We see him dragged off to sit and watch his, and a prospective bride's, family discuss them as pieces of merchandise. The callousness is presented as comedy, but is clearly intended for us to see how familial, tribal, values supersede those of the individual. The couple is encouraged to go off to the prospective bride's bedroom, where it is clearly intended for them to try out the merchandise. The older (31) male is clearly uncomfortable with the predatory nature of the girl (17), and ends up dealing with the "choice" offered with muteness. Soon we see that this is his preferred tactic within his familial zoo.

As it turns out he already has a lover, an older(35)divorced woman with a child. To his family she is absolutely out of the question as a future member of the family, and soon they gather outside her apartment to plot how they will dissuade her.

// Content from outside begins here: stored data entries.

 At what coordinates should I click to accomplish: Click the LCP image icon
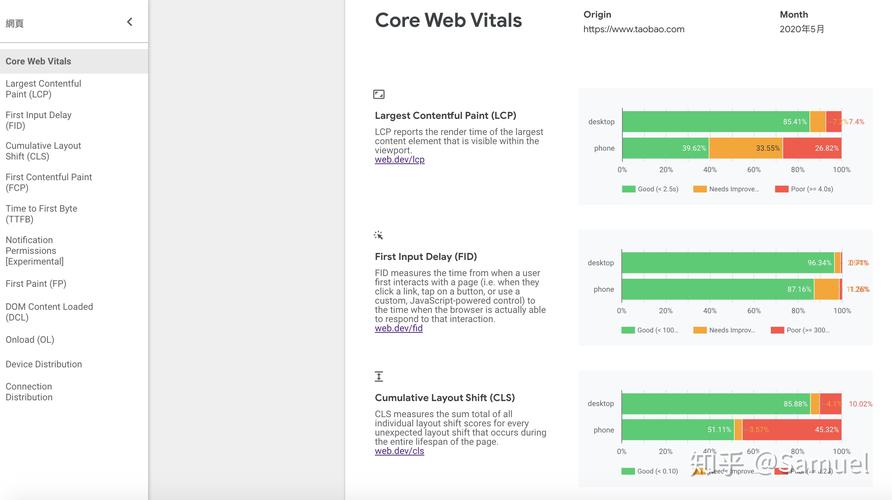click(x=379, y=94)
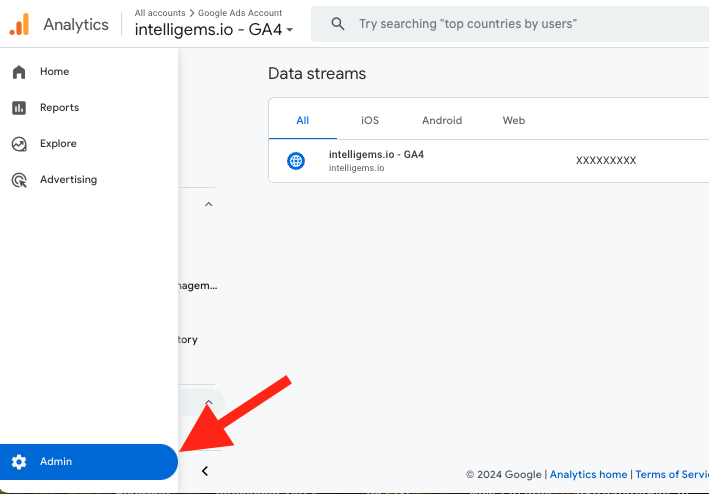Collapse the navigation panel with left chevron
709x494 pixels.
[204, 471]
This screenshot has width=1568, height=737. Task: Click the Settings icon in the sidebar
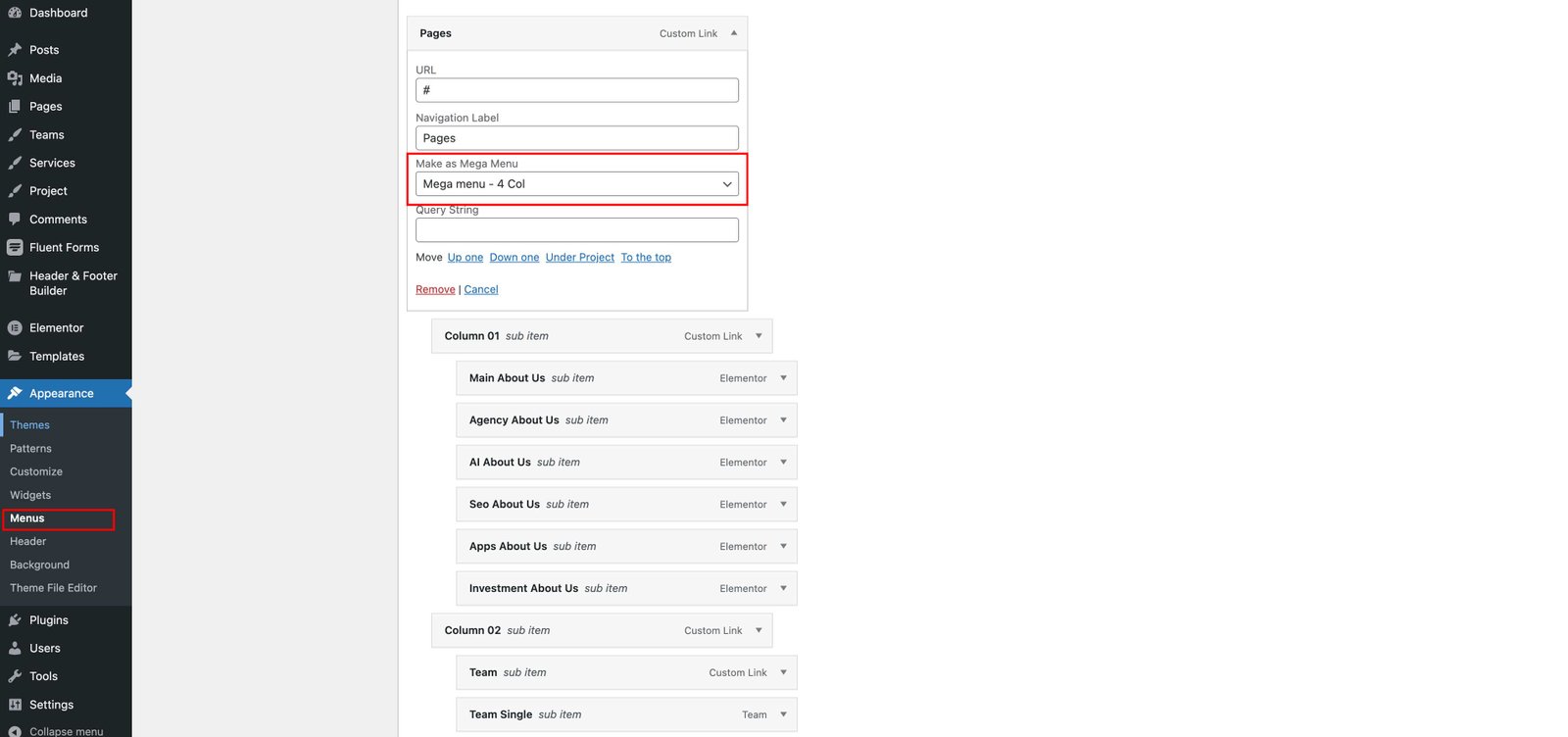pos(15,705)
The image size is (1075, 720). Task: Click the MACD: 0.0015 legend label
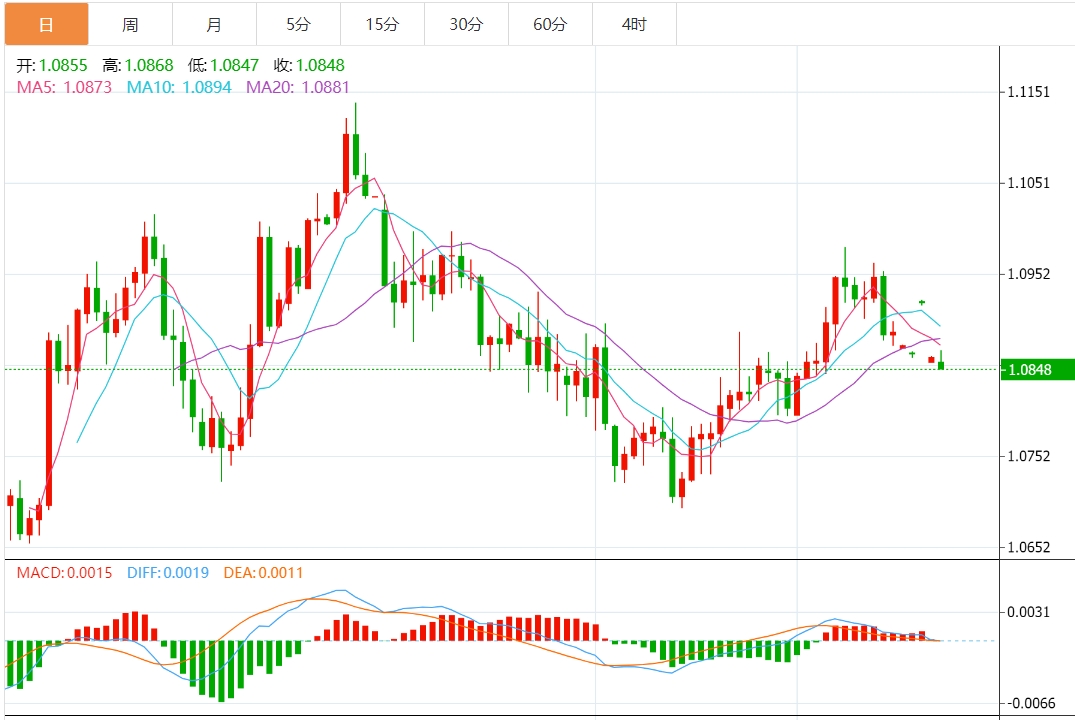65,573
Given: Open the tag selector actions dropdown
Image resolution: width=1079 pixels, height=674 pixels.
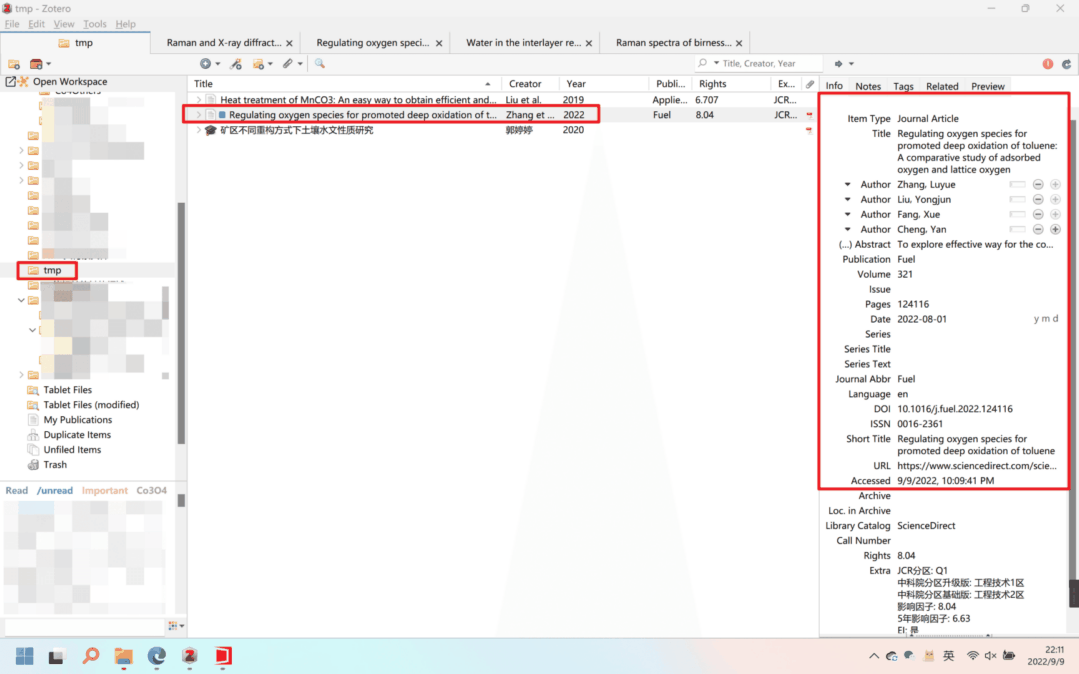Looking at the screenshot, I should pyautogui.click(x=177, y=626).
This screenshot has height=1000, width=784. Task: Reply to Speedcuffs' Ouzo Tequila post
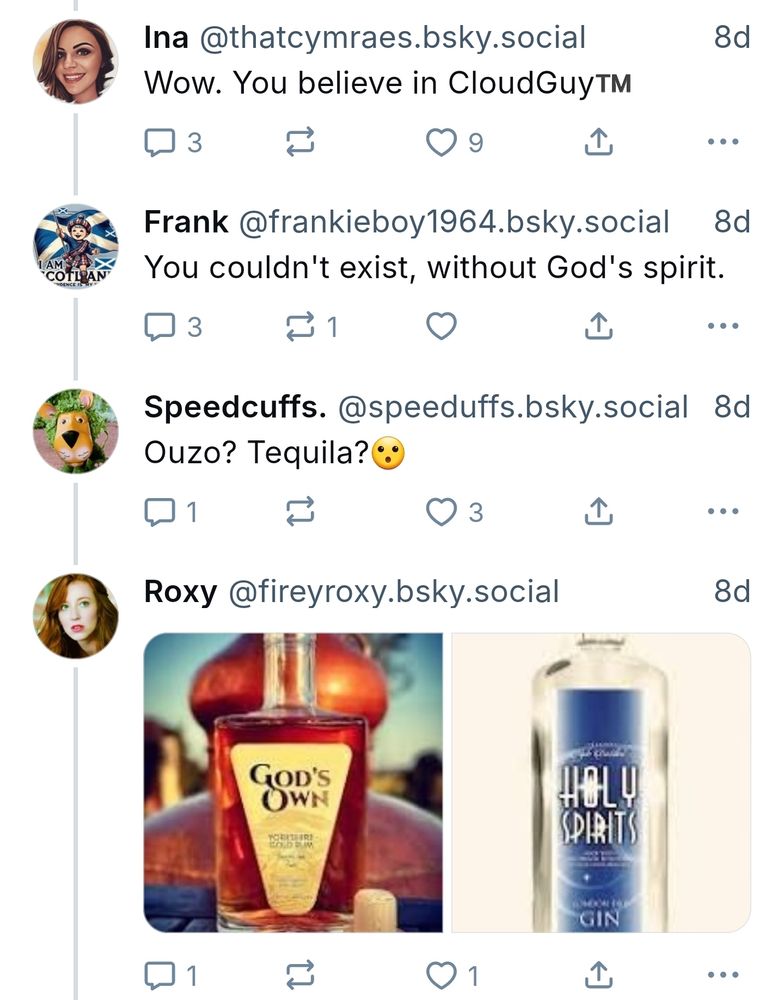[x=160, y=512]
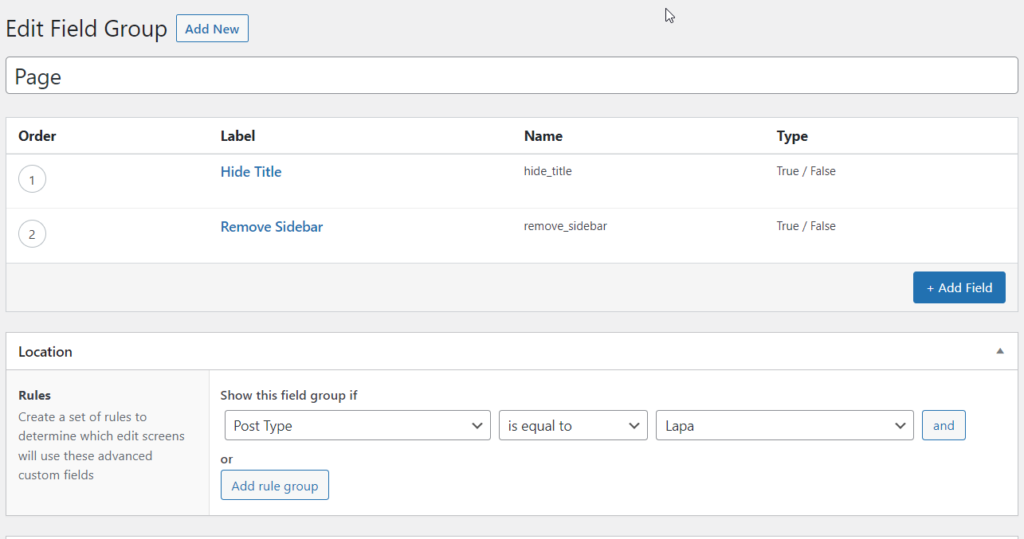Click the Location panel heading
This screenshot has height=539, width=1024.
(x=46, y=352)
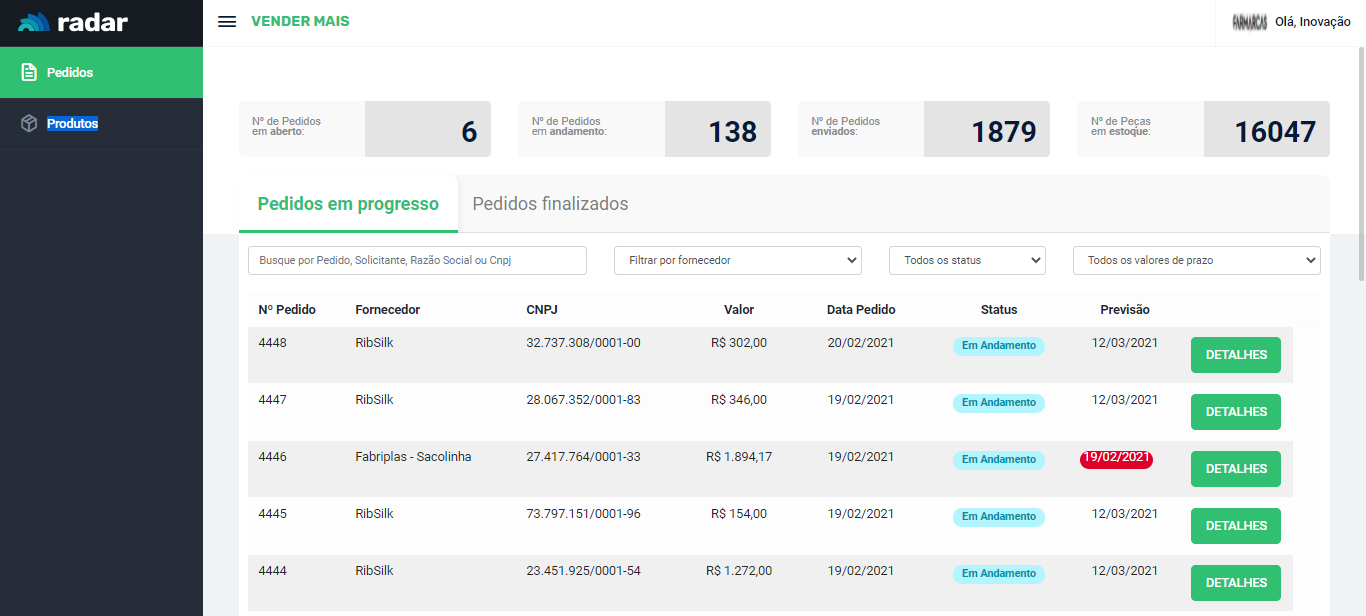Click the Produtos box icon in sidebar
This screenshot has height=616, width=1366.
click(x=29, y=124)
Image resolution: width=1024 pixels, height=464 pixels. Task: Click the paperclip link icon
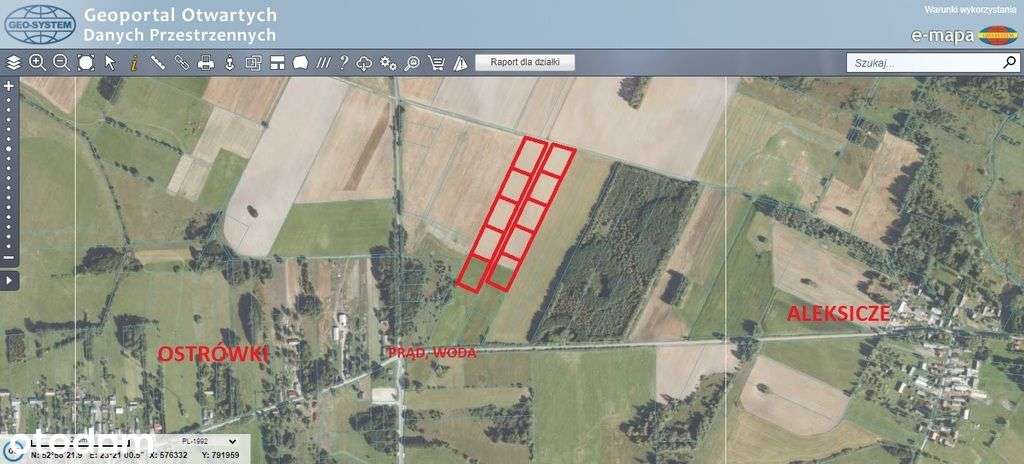pyautogui.click(x=182, y=63)
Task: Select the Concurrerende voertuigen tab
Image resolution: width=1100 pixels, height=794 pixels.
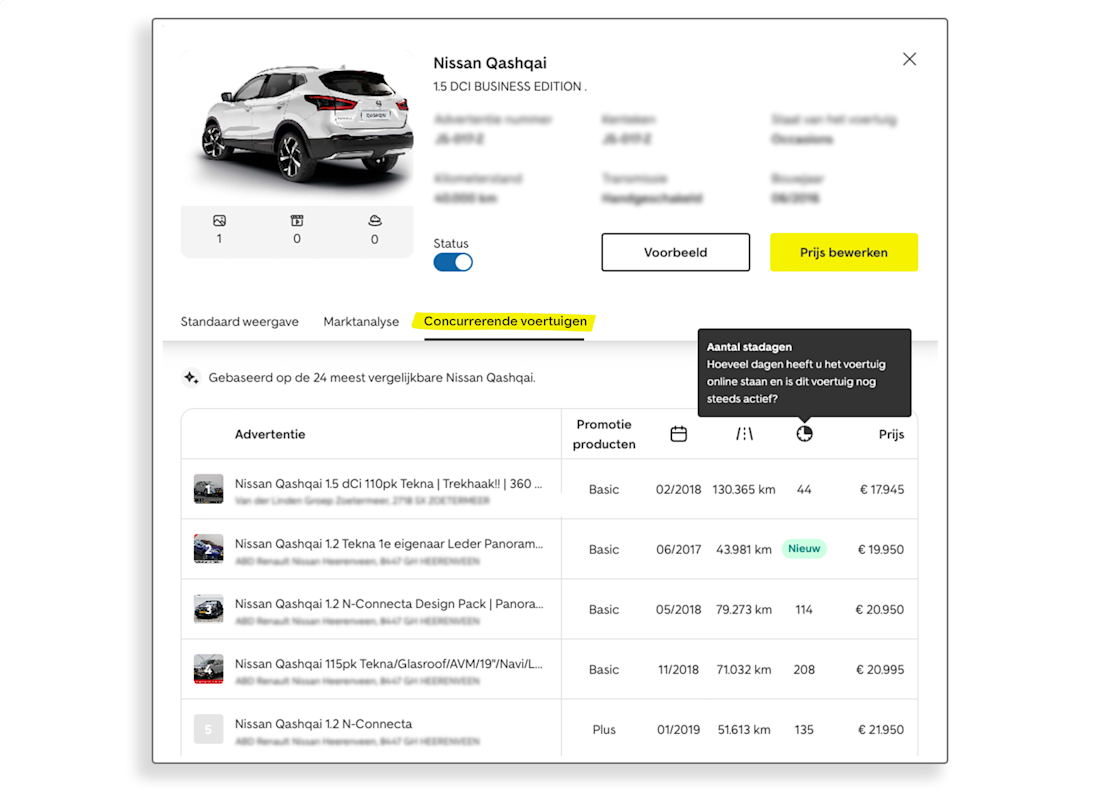Action: click(505, 322)
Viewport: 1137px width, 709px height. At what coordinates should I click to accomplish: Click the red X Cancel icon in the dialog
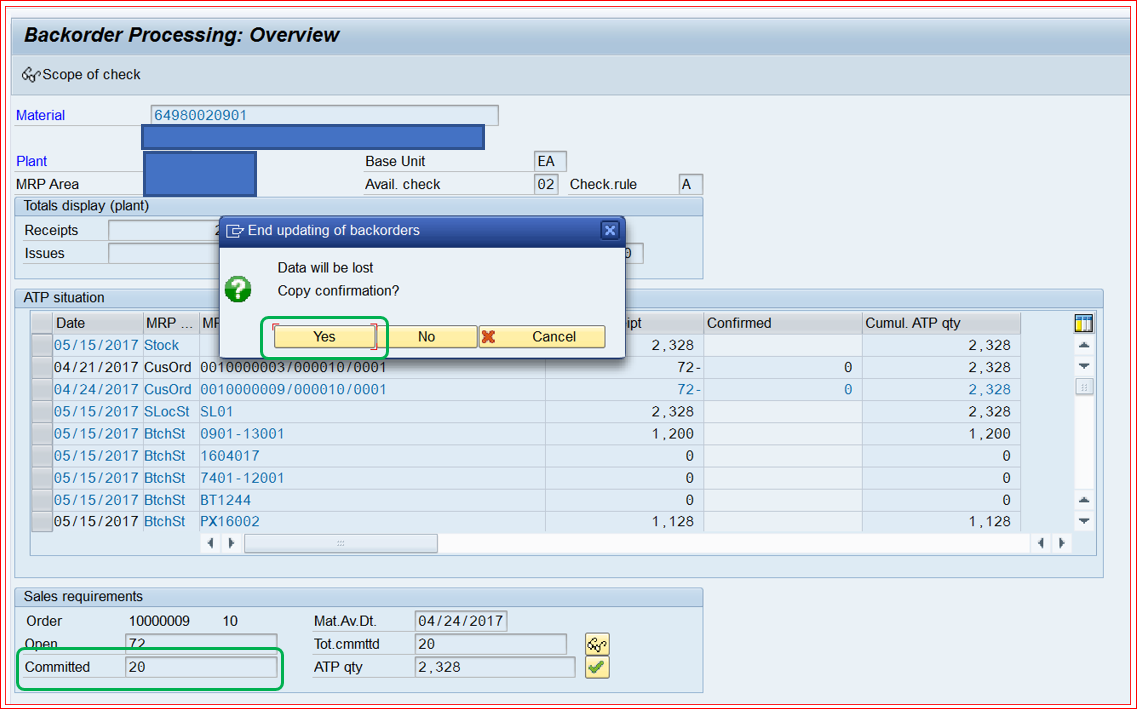489,336
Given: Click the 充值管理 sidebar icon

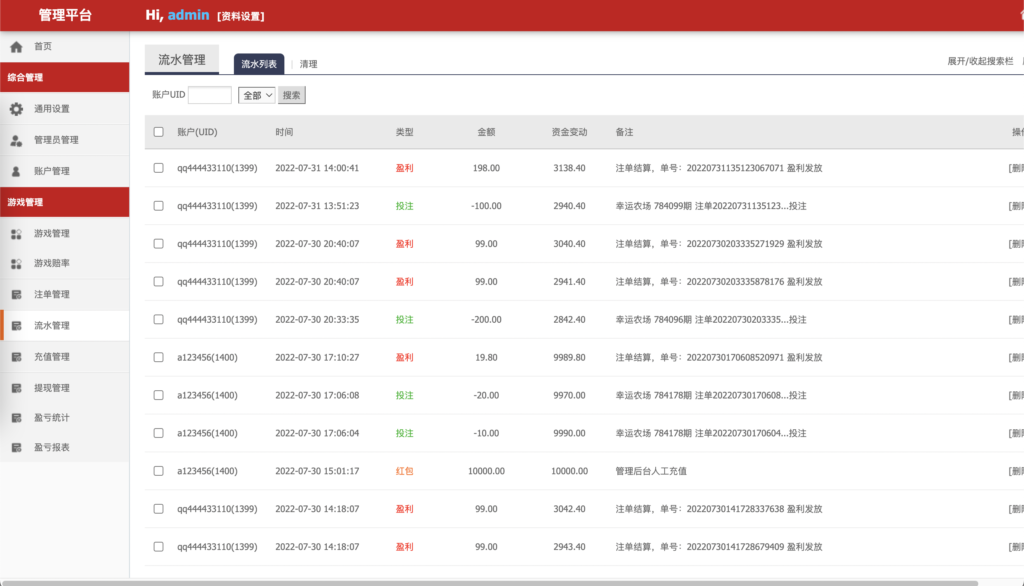Looking at the screenshot, I should click(x=16, y=357).
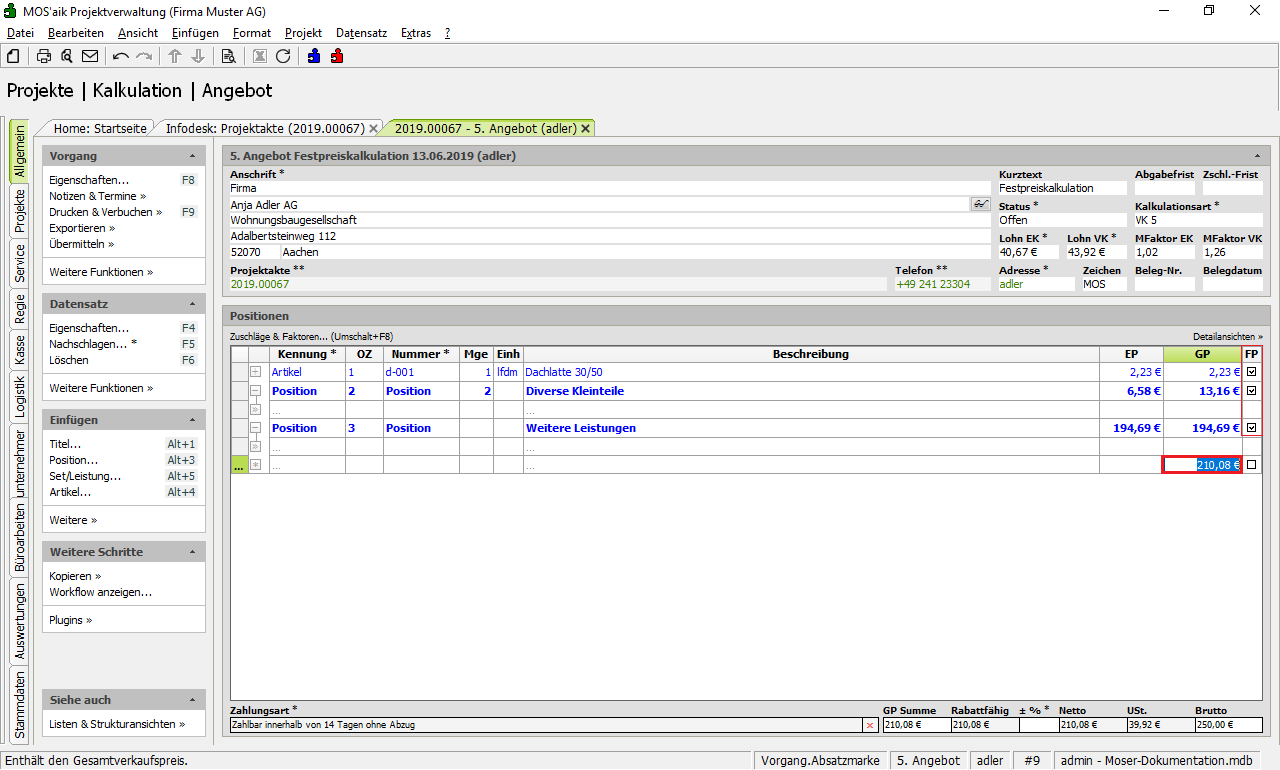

The responsibility of the situation is clearly foisted upon her, as the evil sorceress who has bewitched their boy (ironically she has attempted to put an amateurish spell on him by burning her underwear stained with his semen) and they troop up to the apartment to surprise the lovers.

What follows is an insult fest aimed at the divorcée - in full view of her young daughter, who is treated kindly by the older women while they skewer her mother with contempt and the men threaten her with physical harm - who takes it quietly and almost expectantly of the required tribal ritual of casting her out of the picture as competition.

This scene again seems to be presented as comedic, but comes across as a horror show to the uninitiated. Clearly no-one in the room seems able or willing to question the cruelty of the procedure. Our "hero" is mute, and the woman has no defense, telling us reams about how powerfully attached he is to the tribe, no matter how he might wish to be independent of it. And this is the crux of the movie. Blood is thicker than water but tribal blood is molasses.

The final scene, of guess who's marriage celebration, shows him taking on the tribal mores of brutish cruelty, and destructive passive aggressiveness of the emasculated male. But it is clear that he offered up his testicles for sacrifice rather than had them removed. He is no pioneer, merely a dreamer; a man of inaction and his loss is his passion for risk taking; the core of vitality.